Le chien glapit, la Maghrébine s’excuse et le comédien, qui la croise tous les jours quand il se hasarde hors de chez lui en tremblotant sur ses cannes pour faire pisser son saucisson poilu, lui crie d’une voix aigre : « Et alors, la Kabyle téléphonique, je vous ai pas sonnée ! » Il s’éloigne à petits pas, modulant un rire gras d’asthmatique. Ulcérée, la femme de ménage le traite de vieux déchet. »

La chronique jubilatoire de Dany

Des personnages cocasses, une intrigue originale mais au-delà de tout, une chronique sur Pigalle qui nous fait découvrir la faune implacable et équivoque qui peuple cette eau trouble et une approche très sociale de la prostitution et aussi une ode à la solidarité …. C’est ainsi que se mêlent un faux médecin, un travesti, une ivrogne patente, un couple de danseurs, une apprentie peintre, des prostituées « Poulpe » ou « Rascasse », un couple de charognards, quelques flics et fliquettes qui cherchent leurs orientations sexuelles, quelques serveurs de bars louches et une flopée de chiens tous aussi barrés … Oui, une galerie de personnages tous plus barrés les uns que les autres, que ne renierait pas Nick Gardel … Un bébé abandonné dans une armoire destinée aux encombrants, puis une rixe, qui tourne mal et en fait un enjeu meurtrier ! Une jubilation à l’état pur, une découverte due au hasard d’une rencontre programmée dans un salon à venir …

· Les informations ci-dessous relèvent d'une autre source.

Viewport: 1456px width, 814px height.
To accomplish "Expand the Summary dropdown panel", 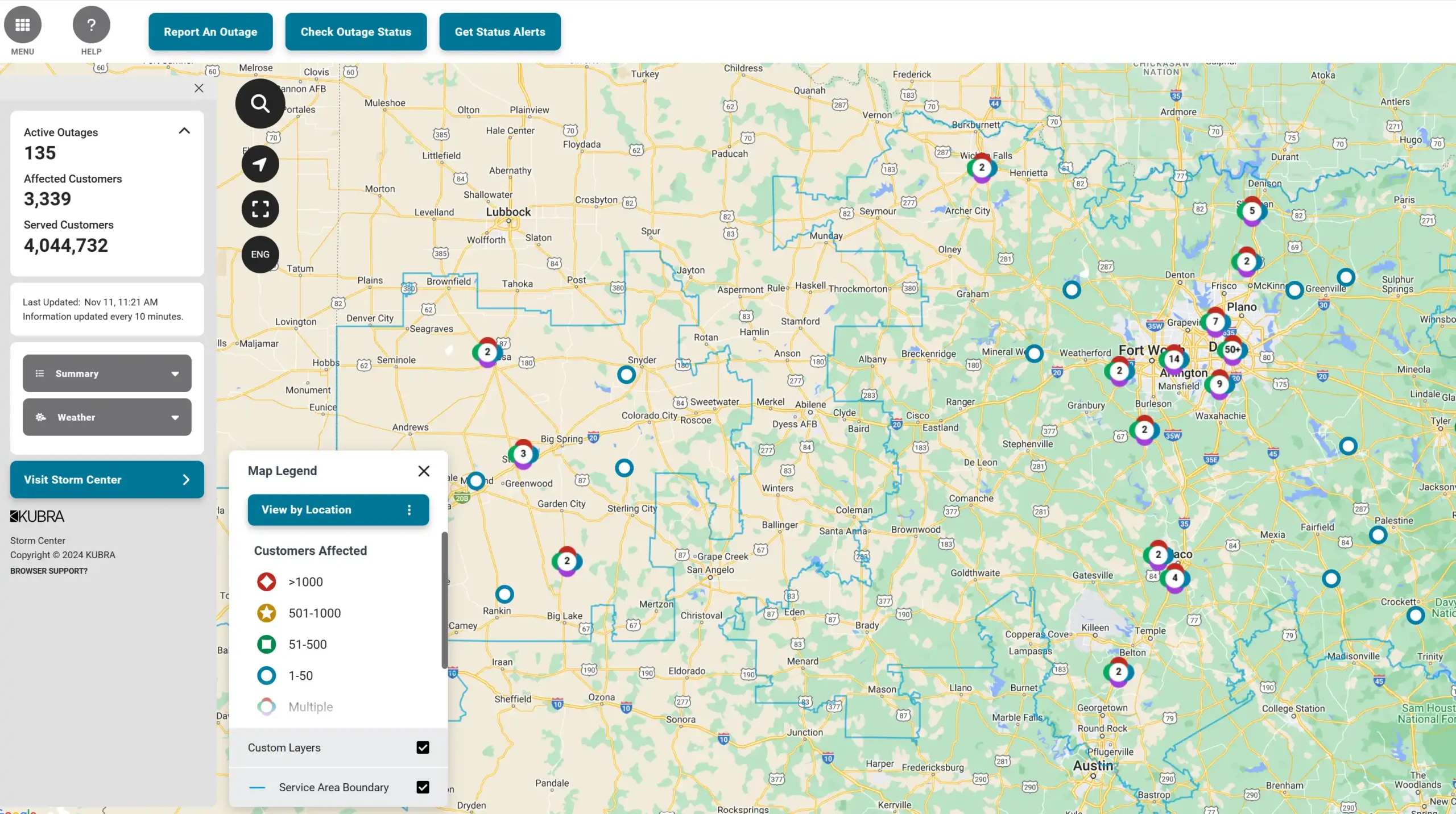I will (x=107, y=373).
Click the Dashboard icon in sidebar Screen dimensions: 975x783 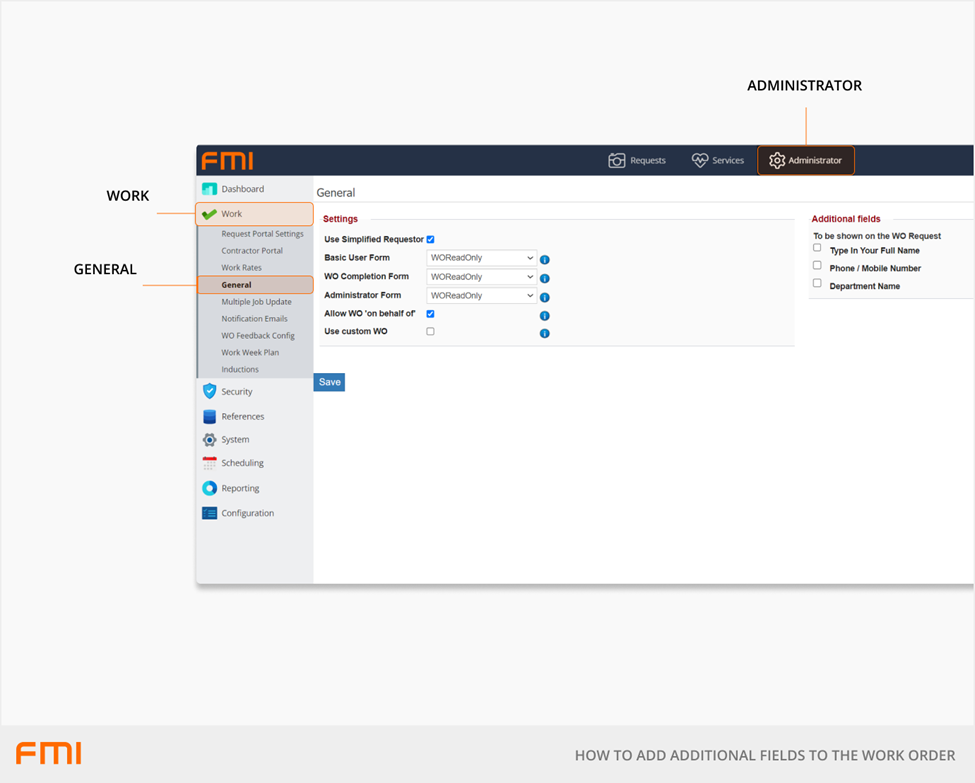click(x=209, y=189)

Cette auteure, cataloguée souvent dans la catégorie jeunesse (5 romans), fantastique ou épouvante a commis à ce jour 15 romans dont certains inspirés par son goût de l’orientalisme. Avec « les encombrants » elle signe son premier polar pour adultes.

« Devinant qu’il cherche un dérivatif à ses pensées moroses, Pocahontas lui confie qu’à ses débuts elle travaillait à l’ombre des marronniers de la place Pigalle. Hélas, cette période bucolique avait pris fin lorsque des édiles municipaux à cheval sur la moralité avaient fait raser les arbres et ensevelir sous une chape de ciment la pelouse qui servait d’écrin à la fontaine centrale. La pièce d’eau a survécu aux bétonneuses, mais elle n’est plus en état de marche. De peur, sans doute, que les transsexuels défoncés à l’ecstasy qui fréquentent le Folie’s Pigallen’aient l’idée d’y faire trempette cul nu, histoire de se rafraîchir les circuits.
Le quartier perd son âme, tout change, tout se dégrade et le pire reste à venir, babille Pocahontas. »

13 réflexions sur “Les encombrants – Jeanne Faivre d’Arcier

  1. Pour les encombrants, nous avons « Bruxelles Brol » et ils passent pour les vieux brols (les vieux objets)… Ah mince, ce n’est pas un roman qui met nous éboueurs à l’honneur ! 😆

    Pas encore eu le temps de le lire, alors, je noyais le poisson 🙂

    Aimé par 1 personne

  2. Un grand merci pour cette belle chronique Danièle et une petite précison toyt de meême : Les Encombrants n’est pas mon premier roman noir. j’en ai écris trois autres : l’Ange Blanc s’habille en noir publié par l’Atalante en 2001 « Les Yeux de cendre ( le Cherche-Mid 2006  » et Les Passagers du Roi de Rome » ( Le Rocher 2008) deux romans noirs se déroulant sur le bassin d’Arcachon qui ont lancé une vague littéraire sur ce lieu avec des publications plus ou moins heureuses.